-- GOAL OF THE EXERCISE --
An exact transcription is needed, starting at the line containing "Task: Click the 发布商品 button" and running through the last line of the records, with every picture left out.

--- START ---

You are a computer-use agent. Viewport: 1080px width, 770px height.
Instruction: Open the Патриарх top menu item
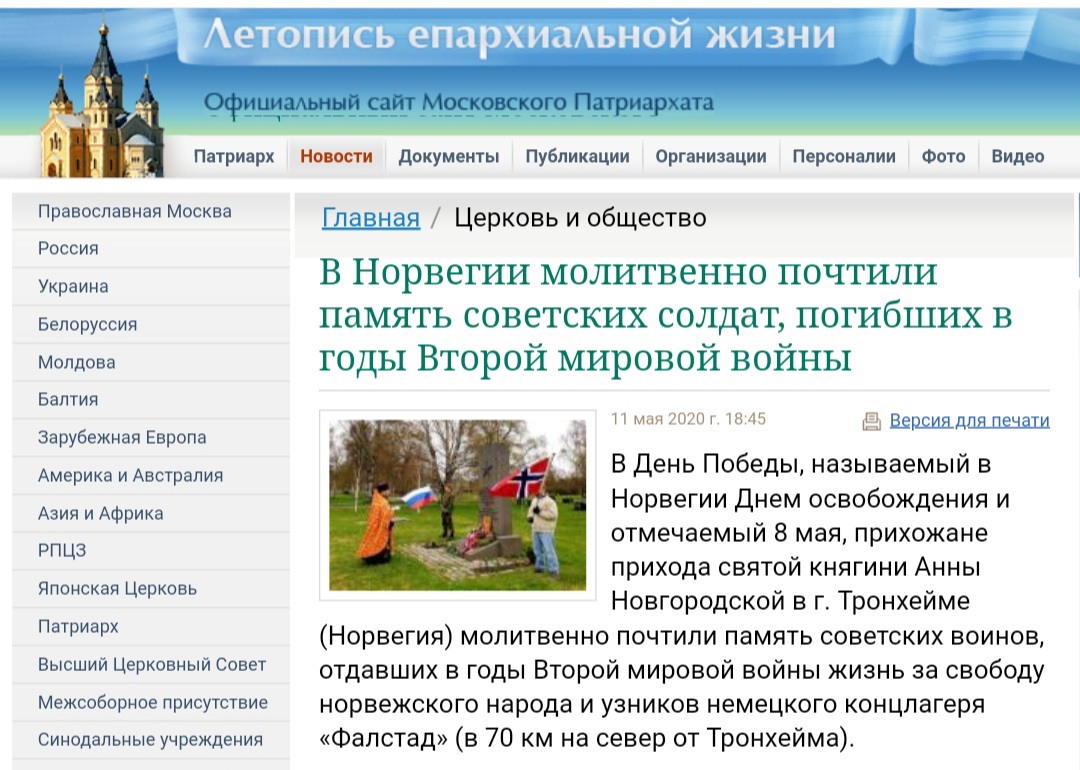pos(234,156)
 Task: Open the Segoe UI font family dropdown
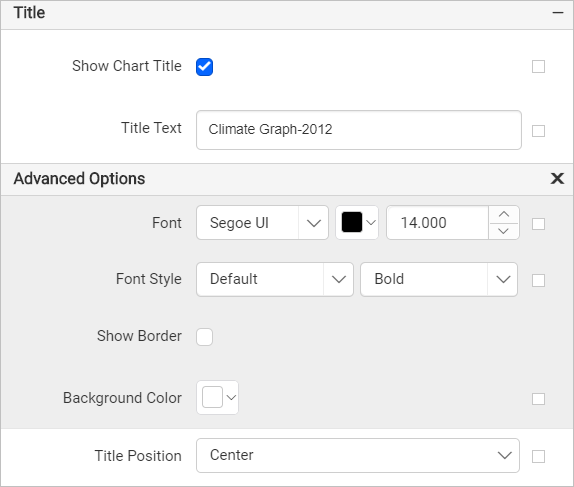(262, 223)
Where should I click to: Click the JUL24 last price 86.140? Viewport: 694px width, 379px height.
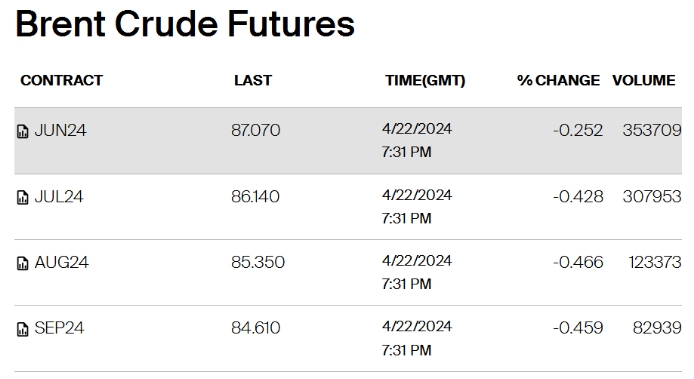[255, 196]
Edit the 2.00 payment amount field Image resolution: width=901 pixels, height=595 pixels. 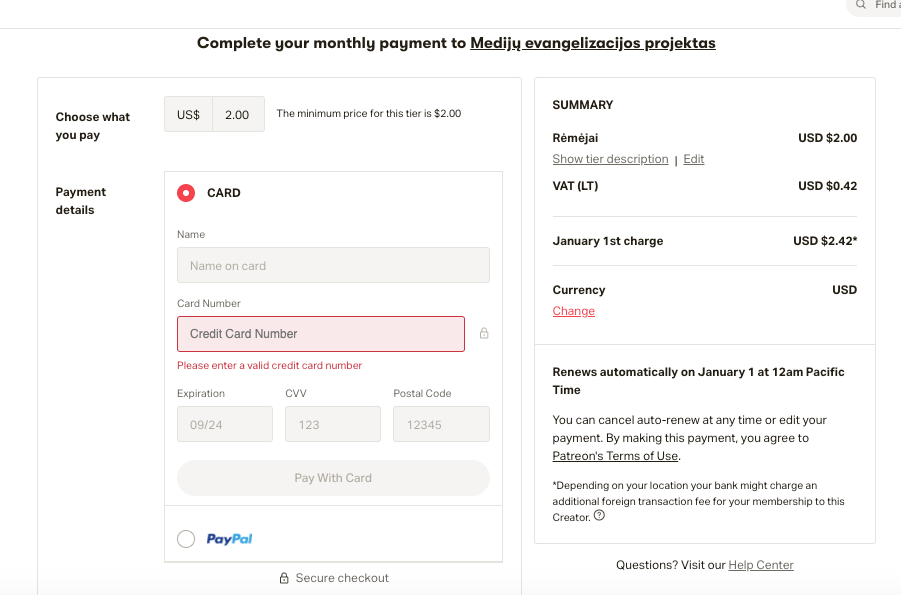(238, 114)
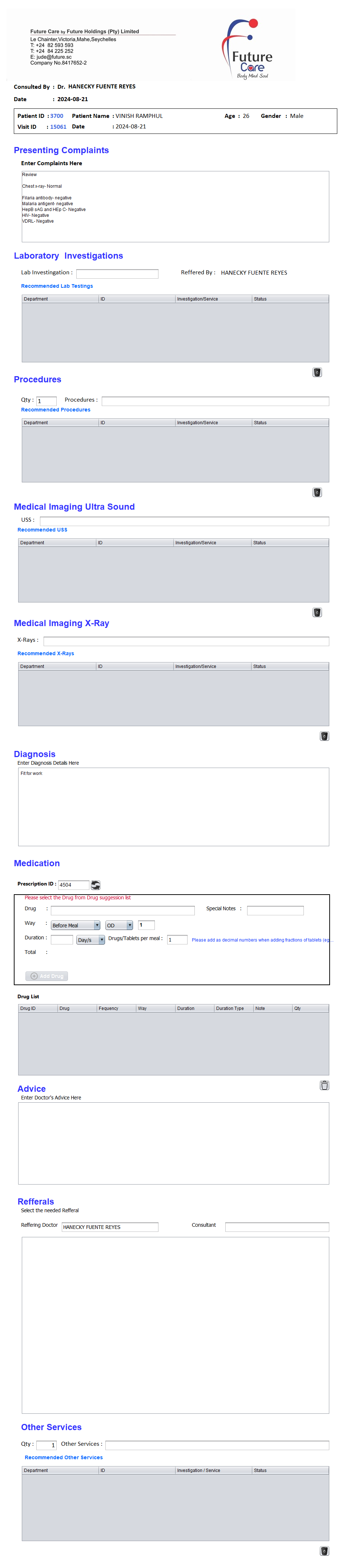Click the Lab Investigation input field
This screenshot has width=338, height=1568.
pos(117,273)
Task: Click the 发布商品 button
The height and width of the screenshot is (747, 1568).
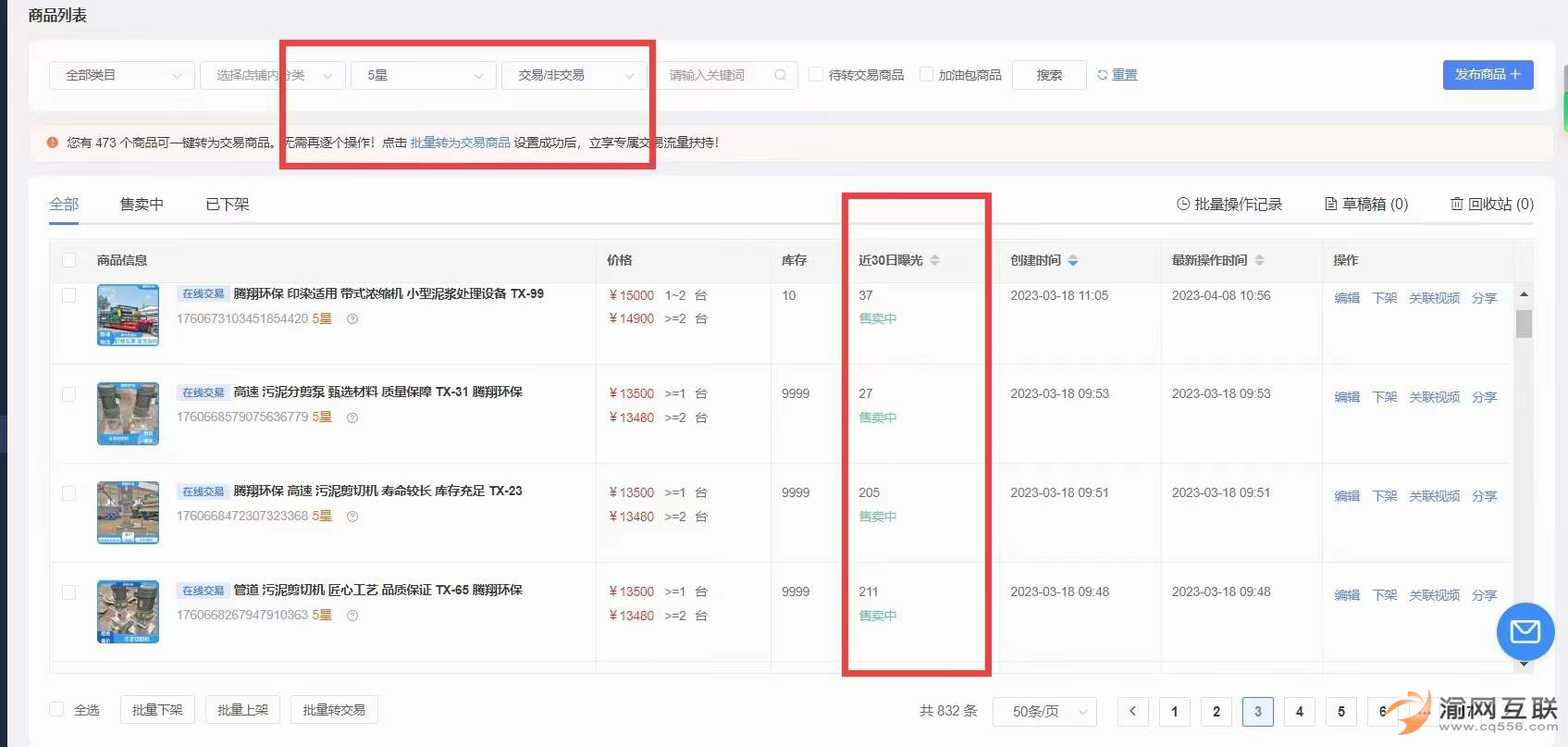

--- END ---

-- FINISHED EXERCISE --
Task: Click the 发布商品 button
The height and width of the screenshot is (747, 1568).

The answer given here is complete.